Another widely used class of glucose-lowering medication investigated for effects on the cerebrovascular system are sulfonylureas, which also have been suggested to have potential neuron protective effects in various neurological disorders [21, 22]. However, its association with increased risk of hypoglycaemia could offset such benefits, as hypoglycaemia may increase the risk of cognitive impairment in type 2 diabetes [23, 24]. Preclinical studies suggest that sulfonylureas reduce brain infarct volumes and oedema and haemorrhagic conversion, and improve outcomes in rodent models of ischaemic stroke, mainly related to involvement of the sulfonylurea receptor 1 [22]. To date, however, there are no robust clinical data to support a benefit of either DPP-4 inhibitors or sulfonylureas on cognitive functioning [5, 13, 25, 26], (see also literature review conducted up to 10 July 2020, electronic supplementary material [ESM] Table 1), and no direct comparisons have been performed.

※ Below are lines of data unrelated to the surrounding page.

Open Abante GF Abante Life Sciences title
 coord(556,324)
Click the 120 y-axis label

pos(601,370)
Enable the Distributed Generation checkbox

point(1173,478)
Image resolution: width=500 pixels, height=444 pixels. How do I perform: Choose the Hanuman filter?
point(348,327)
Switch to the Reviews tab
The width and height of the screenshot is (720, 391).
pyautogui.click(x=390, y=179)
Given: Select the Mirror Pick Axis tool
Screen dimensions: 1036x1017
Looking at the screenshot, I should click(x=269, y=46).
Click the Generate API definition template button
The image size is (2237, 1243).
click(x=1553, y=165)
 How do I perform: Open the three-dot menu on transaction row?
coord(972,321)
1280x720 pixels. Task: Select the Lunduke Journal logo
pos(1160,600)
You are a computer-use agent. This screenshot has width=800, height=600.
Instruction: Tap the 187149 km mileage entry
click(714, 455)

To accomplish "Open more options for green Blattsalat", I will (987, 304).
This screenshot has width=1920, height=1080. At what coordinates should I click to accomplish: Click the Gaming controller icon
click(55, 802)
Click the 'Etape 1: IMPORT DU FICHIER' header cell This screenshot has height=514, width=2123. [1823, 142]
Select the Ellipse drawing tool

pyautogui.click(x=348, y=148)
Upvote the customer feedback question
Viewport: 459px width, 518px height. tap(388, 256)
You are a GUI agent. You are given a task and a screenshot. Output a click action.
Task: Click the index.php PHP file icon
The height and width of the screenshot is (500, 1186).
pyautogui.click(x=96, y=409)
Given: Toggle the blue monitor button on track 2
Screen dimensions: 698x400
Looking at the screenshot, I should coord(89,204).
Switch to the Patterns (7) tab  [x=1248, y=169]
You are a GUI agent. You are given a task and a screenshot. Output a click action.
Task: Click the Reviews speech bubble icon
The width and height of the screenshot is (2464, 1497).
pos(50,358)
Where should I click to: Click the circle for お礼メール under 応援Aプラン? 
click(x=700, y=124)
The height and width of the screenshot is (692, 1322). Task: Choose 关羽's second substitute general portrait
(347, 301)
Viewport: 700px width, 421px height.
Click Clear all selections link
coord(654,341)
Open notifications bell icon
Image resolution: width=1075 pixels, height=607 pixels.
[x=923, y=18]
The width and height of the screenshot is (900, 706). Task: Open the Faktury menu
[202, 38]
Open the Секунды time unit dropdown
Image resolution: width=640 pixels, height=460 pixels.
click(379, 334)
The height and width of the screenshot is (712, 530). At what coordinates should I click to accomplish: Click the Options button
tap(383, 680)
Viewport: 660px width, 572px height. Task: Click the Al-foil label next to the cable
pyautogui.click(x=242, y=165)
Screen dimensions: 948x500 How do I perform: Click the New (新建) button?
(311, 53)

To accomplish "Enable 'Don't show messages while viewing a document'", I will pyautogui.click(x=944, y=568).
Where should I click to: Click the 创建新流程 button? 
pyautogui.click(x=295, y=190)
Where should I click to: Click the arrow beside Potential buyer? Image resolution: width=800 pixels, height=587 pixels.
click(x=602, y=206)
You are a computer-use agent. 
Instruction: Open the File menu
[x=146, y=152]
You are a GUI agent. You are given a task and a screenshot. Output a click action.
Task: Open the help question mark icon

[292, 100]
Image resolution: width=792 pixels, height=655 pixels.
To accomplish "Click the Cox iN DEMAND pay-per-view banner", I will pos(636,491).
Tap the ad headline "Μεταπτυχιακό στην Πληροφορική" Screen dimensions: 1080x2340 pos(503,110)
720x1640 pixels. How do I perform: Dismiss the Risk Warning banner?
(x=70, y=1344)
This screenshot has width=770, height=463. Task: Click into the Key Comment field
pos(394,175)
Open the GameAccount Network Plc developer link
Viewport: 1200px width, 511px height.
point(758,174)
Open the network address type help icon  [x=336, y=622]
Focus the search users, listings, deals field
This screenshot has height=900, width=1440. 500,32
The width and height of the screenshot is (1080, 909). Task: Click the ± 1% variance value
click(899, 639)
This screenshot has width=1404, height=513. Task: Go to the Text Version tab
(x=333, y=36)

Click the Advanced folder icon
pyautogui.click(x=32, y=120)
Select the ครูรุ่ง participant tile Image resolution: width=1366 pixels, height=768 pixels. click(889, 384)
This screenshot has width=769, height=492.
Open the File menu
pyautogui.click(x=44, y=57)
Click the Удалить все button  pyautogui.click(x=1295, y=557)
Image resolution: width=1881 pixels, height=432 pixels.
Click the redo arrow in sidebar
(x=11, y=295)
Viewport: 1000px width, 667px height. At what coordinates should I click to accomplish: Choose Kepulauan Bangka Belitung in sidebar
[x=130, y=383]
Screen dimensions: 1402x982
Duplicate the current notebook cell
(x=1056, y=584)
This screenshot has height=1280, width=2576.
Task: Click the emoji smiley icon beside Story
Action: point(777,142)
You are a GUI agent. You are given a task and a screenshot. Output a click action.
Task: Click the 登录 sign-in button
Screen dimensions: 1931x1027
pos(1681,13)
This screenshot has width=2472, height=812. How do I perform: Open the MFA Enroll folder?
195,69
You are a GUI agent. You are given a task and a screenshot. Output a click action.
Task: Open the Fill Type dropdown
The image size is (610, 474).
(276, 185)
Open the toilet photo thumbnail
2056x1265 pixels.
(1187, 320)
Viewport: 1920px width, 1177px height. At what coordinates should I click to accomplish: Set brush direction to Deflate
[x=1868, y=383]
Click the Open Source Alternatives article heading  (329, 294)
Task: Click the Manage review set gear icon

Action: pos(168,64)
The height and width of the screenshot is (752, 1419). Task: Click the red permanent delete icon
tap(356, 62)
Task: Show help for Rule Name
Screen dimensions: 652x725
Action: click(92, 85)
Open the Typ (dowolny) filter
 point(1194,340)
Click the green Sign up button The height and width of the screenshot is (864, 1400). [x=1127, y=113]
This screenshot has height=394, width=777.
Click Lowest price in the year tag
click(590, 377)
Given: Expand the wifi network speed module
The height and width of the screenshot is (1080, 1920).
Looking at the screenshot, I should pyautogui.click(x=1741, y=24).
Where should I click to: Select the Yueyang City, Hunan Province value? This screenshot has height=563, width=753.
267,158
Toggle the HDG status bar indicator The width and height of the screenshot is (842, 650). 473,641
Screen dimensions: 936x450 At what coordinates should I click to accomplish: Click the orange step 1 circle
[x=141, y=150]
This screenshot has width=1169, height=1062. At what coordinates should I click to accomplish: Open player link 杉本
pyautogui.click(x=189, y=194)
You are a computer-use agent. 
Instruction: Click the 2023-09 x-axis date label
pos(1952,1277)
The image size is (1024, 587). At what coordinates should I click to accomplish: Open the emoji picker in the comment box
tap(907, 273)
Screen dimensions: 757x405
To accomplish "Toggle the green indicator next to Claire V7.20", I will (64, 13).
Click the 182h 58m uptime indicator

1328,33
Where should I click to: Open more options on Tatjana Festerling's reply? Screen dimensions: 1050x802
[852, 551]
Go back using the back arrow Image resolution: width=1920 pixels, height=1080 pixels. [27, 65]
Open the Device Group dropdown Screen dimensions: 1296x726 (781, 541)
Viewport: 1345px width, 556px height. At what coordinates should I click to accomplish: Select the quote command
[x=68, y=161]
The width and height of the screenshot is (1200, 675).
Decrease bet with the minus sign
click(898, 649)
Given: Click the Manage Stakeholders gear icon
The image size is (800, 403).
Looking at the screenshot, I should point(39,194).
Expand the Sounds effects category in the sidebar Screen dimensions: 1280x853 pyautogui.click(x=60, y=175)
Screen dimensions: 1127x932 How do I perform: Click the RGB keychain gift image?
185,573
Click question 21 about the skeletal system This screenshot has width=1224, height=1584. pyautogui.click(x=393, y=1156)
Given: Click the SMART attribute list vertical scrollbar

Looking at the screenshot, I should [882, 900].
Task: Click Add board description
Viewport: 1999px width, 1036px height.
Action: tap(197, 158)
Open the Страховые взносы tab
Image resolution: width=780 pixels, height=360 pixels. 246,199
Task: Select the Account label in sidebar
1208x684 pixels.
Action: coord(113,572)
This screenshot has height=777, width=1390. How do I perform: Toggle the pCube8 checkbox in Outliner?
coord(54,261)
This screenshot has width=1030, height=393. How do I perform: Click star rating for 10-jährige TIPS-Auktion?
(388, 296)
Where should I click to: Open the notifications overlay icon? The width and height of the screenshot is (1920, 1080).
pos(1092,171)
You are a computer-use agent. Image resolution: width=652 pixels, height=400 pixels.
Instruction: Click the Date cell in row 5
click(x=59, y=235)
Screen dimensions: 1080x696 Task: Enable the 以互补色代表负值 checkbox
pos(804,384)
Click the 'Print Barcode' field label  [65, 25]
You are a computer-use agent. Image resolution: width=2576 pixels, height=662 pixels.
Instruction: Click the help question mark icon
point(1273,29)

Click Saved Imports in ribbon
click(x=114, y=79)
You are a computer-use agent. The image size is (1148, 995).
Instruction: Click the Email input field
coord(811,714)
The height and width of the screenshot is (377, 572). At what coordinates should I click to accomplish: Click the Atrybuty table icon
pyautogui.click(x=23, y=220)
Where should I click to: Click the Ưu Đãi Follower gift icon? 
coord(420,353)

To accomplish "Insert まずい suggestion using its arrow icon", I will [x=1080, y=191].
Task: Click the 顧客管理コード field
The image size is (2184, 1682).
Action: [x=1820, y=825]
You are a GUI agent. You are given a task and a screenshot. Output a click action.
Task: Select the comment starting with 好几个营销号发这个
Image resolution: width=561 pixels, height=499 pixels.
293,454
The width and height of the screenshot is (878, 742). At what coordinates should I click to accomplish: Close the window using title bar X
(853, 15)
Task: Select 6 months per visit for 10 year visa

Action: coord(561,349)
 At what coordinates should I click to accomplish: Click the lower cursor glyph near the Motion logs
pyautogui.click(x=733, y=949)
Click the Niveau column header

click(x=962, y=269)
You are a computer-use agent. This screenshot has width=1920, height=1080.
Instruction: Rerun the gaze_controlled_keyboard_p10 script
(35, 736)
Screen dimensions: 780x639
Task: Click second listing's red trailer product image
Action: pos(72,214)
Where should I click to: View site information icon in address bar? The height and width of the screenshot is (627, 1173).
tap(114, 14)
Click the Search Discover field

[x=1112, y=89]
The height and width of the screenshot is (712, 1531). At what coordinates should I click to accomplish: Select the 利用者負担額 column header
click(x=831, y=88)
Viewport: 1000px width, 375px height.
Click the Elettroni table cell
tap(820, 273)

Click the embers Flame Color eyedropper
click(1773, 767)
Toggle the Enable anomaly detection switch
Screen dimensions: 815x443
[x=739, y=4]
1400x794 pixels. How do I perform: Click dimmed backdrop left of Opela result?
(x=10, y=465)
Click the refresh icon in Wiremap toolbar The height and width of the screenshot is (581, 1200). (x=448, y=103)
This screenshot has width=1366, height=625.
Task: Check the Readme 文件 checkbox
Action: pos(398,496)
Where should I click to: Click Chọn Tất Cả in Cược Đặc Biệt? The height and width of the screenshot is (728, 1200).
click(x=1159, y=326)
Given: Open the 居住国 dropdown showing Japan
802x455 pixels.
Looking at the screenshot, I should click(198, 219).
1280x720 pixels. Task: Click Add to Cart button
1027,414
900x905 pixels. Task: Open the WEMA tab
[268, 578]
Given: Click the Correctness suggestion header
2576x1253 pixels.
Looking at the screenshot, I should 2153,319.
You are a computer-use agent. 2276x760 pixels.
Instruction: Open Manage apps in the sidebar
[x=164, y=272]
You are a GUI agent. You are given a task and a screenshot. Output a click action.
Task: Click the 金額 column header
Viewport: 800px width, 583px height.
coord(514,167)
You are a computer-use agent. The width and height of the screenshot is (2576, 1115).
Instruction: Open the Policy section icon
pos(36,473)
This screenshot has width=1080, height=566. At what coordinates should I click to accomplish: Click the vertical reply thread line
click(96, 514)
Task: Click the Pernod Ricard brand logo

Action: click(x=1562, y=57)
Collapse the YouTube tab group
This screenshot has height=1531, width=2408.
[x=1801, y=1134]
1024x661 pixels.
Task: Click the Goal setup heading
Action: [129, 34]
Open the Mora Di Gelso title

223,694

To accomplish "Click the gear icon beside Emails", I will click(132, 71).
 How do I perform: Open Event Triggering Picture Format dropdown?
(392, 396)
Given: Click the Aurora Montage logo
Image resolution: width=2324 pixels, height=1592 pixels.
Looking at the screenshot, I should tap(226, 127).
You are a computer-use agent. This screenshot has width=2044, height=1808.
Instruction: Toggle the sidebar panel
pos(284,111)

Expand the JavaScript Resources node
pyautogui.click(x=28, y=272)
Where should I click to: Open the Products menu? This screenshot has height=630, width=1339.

The CARdiovascular Outcome study of LINAgliptin versus glimepiride in type 2 diabetes (CAROLINA) was the first head-to-head active-controlled outcome trial of these two classes of medication, and involved 6033 participants with relatively early type 2 diabetes with cardiovascular safety as primary outcome. It demonstrated no relative benefits of linagliptin vs glimepiride, when given in addition to the usual standard of care, for the primary composite outcome of cardiovascular death, non-fatal myocardial infarction and non-fatal stroke (HR 0.98 [95% CI 0.84, 1.13]), and fatal/non-fatal stroke (0.86 [0.66, 1.12]) [27]. CAROLINA also implemented a cognition substudy to assess relative effects on global, and domain-specific, cognitive function [28], and herein we report the impact on cognitive decline and on global cognitive function using a validated standardised cognitive test battery sensitive to relatively mild cognitive changes.

Methods

Trial design and participants

The CAROLINA-COGNITION study was an integral part of the CAROLINA trial, a randomised, active comparator, double-blind study to evaluate the cardiovascular safety of linagliptin 5 mg vs glimepiride 1–4 mg, and was event driven until a minimum of 631 patients had experienced the primary outcome event. Over 600 centres across 43 countries participated, enrolling adults with relatively early type 2 diabetes (HbA1c 48–69 mmol/mol [6.5–8.5%]) at elevated risk of cardiovascular events receiving usual care while excluding those already on insulin therapy [27]. Elevated cardiovascular risk was defined as: previous vascular disease and/or evidence of vascular-related end-organ damage and/or age ≥70 and/or a minimum of two predefined cardiovascular risk factors. Detailed inclusion and exclusion criteria have previously been published [27] and are available in the supplementary material (ESM Table 2).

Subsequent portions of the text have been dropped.